__TEXT__:
- Poster for original Broadway production
- Original language: English
- Written by: John Osborne and Anthony Creighton
- Setting: The Elliot family home, just outside London. The present.

Premiere
- Date: 1957
- Place: Oxford Experimental Theatre, Oxford University

= Epitaph for George Dillon =

Epitaph for George Dillon is an early John Osborne play, one of two he wrote in collaboration with Anthony Creighton (the other is Personal Enemy). It was written before Look Back in Anger, the play which made Osborne's career, but opened a year after at Oxford Experimental Theatre in 1957, and was then produced at London's Royal Court theatre, where Look Back in Anger had debuted. It transferred to New York City shortly afterwards and garnered three Tony Award nominations.

==Themes==
The play tells the story of Kate Elliot's unhappy suburban South London family and the domestic havoc wrought when she decides to adopt George Dillon as a surrogate son.

It tackles typical Osborne themes, including religion (and Osborne's hatred thereof), vegetarianism, the casual deception of everyday life and scorn of the theatre. In common with Jimmy Porter in Look Back in Anger, George Dillon is an intelligent man unable to find his place in the world.

__GIVEN INSTRUCTION A__: Summarize the article on Epitaph for George Dillon in two sentences.
__GIVEN INSTRUCTION B__: List every theme that the article on Epitaph for George Dillon names as one the play tackles.
__GIVEN INSTRUCTION C__: According to the article on Epitaph for George Dillon, how many Tony Award nominations did the play receive?
The entries that follow are separate material from the article on Epitaph for George Dillon.

__GIVEN ENTRIES__:
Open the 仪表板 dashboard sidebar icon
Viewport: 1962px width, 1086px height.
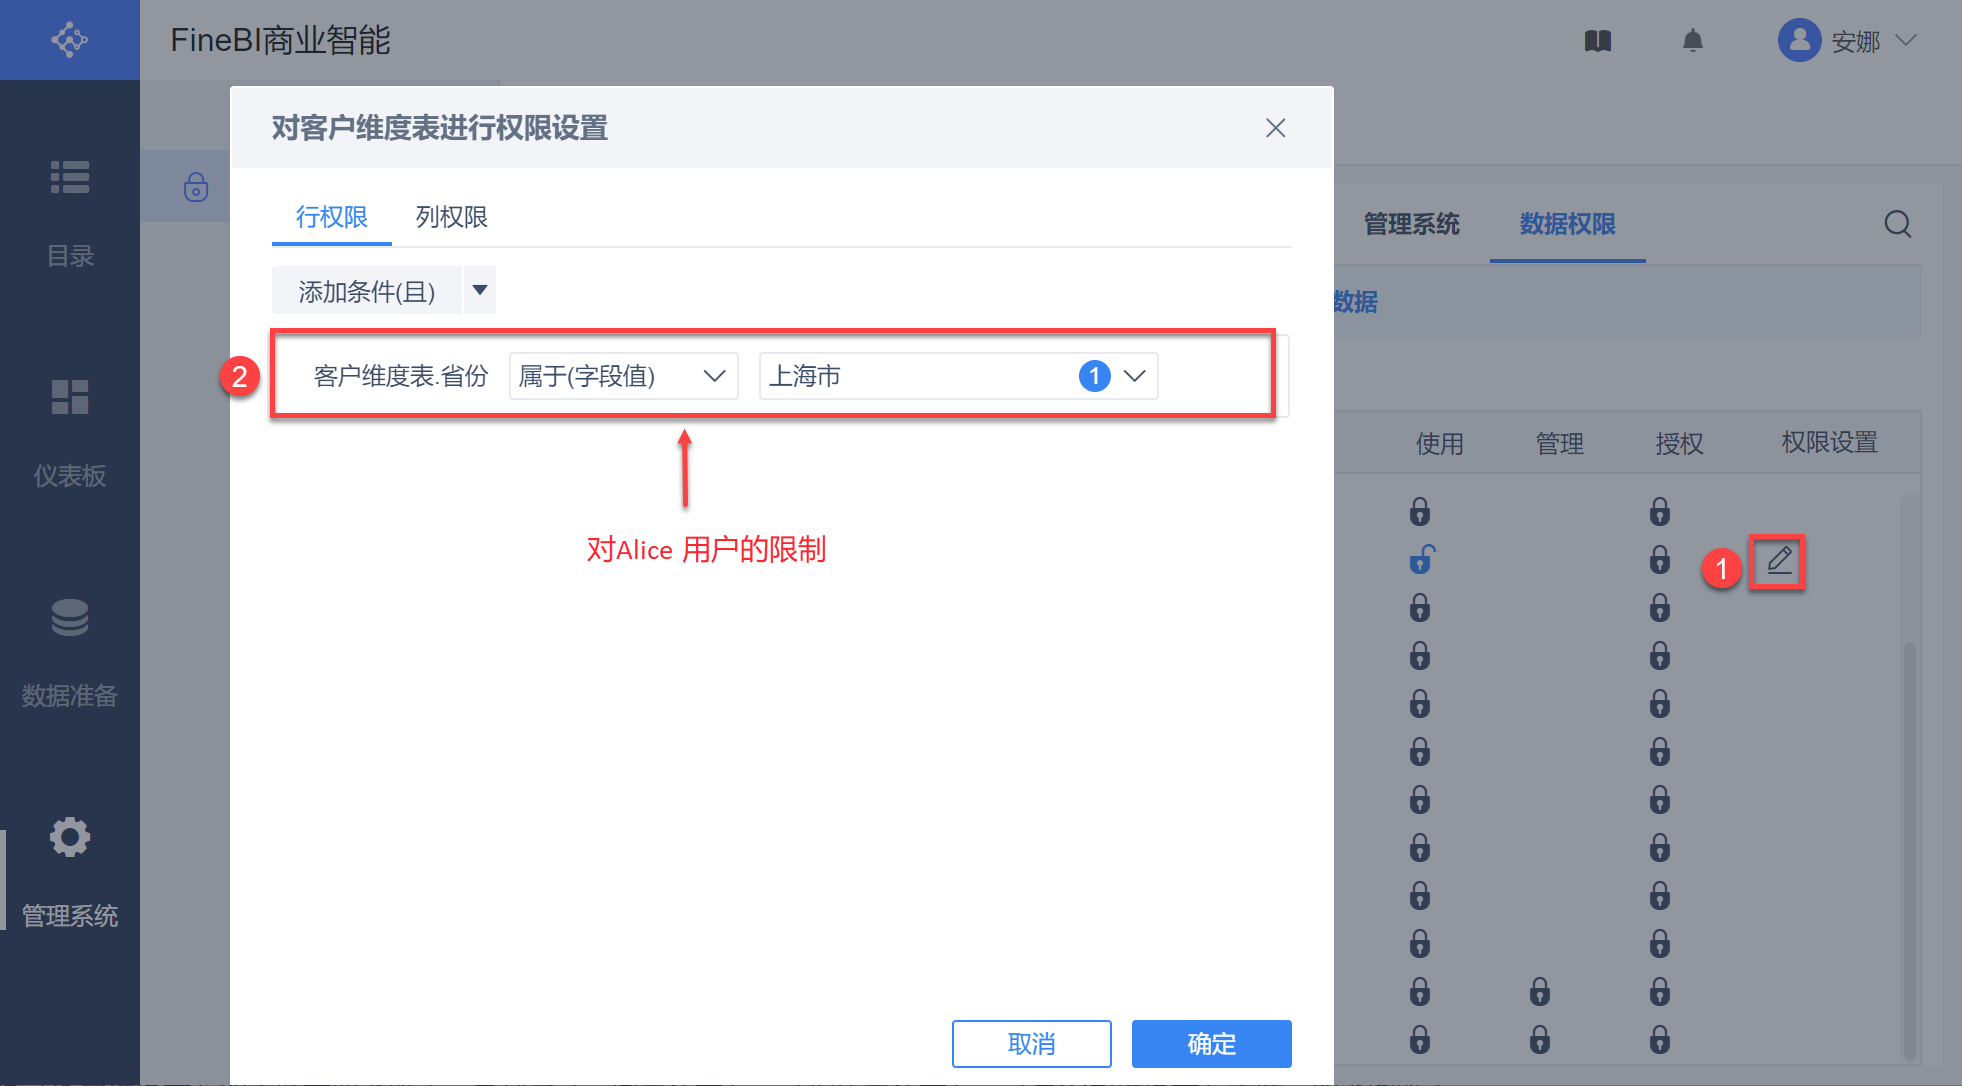coord(69,398)
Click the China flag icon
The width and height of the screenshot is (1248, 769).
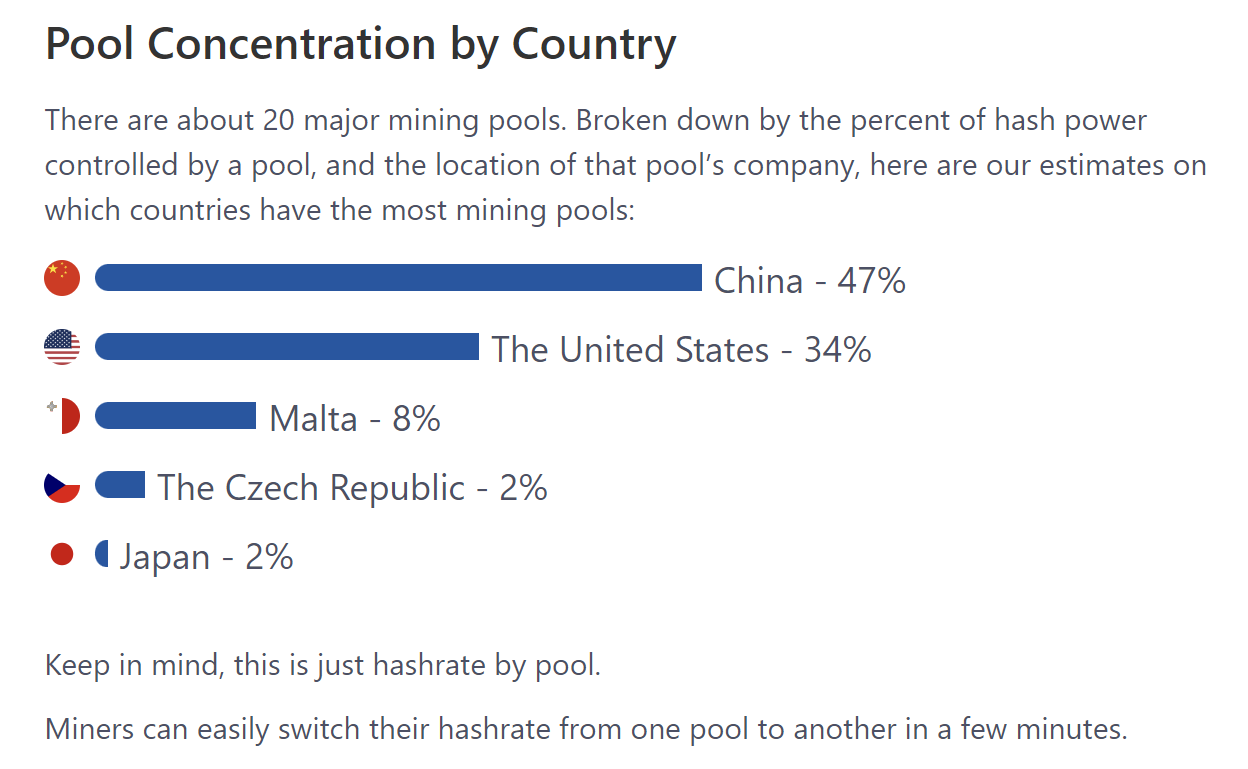tap(62, 278)
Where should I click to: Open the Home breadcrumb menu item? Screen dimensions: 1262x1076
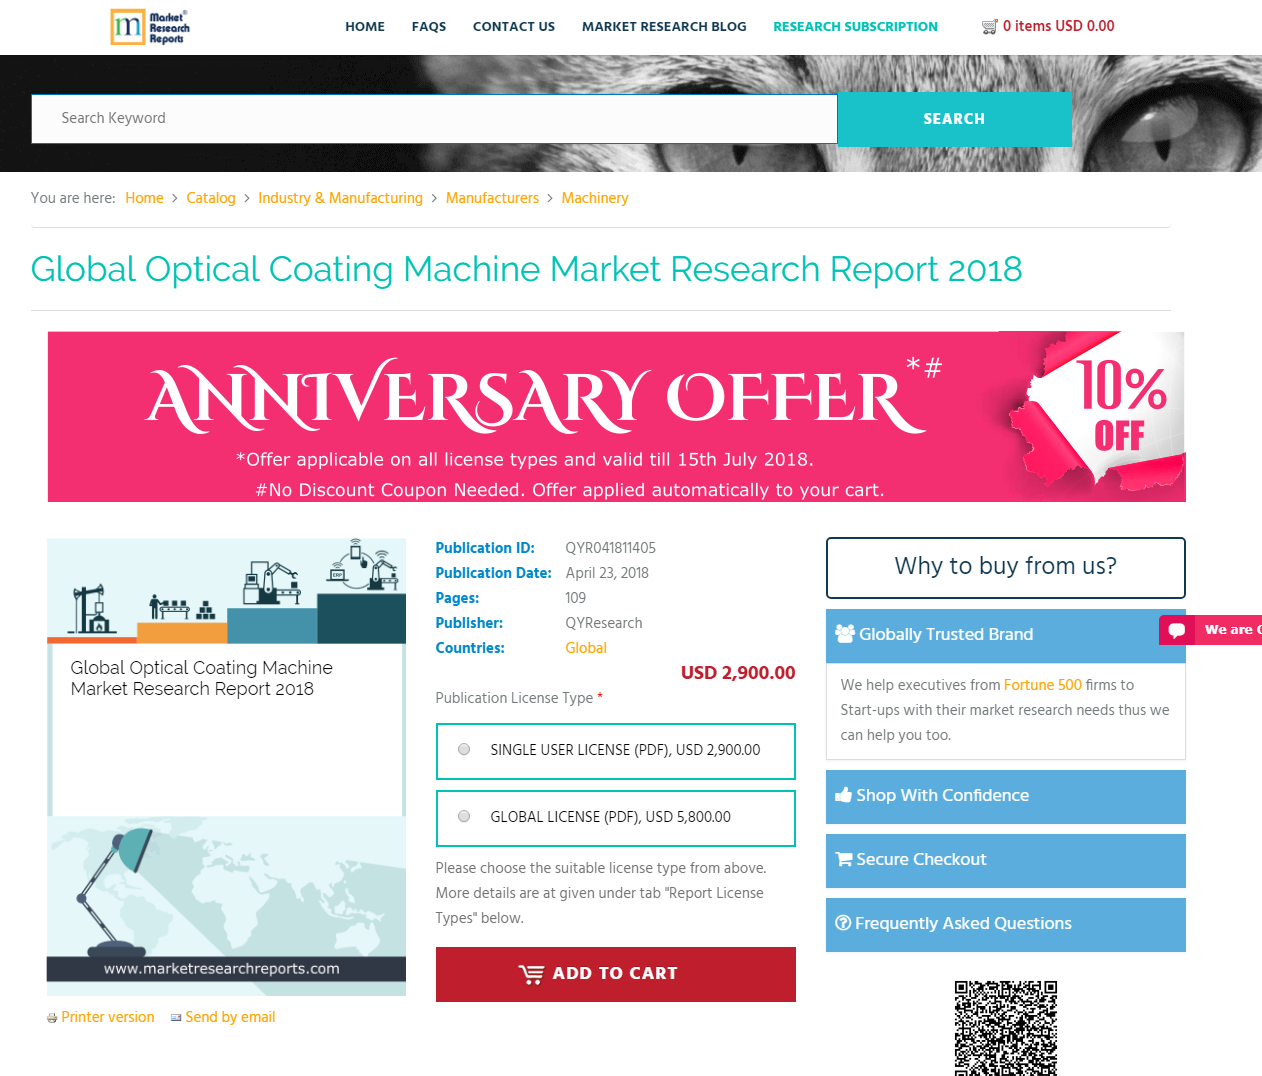(x=144, y=198)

__CORRECT RESULT A__: Epitaph for George Dillon is an early play that John Osborne wrote with Anthony Creighton; it premiered at Oxford Experimental Theatre in 1957, was then produced at London's Royal Court theatre, and later moved to New York, where it received three Tony Award nominations. It tells how Kate Elliot's unhappy suburban South London family is thrown into domestic havoc when she adopts George Dillon as a surrogate son.

__CORRECT RESULT B__:
- Religion (and Osborne's hatred of it)
- Vegetarianism
- The casual deception of everyday life
- Scorn of the theatre

__CORRECT RESULT C__: Three.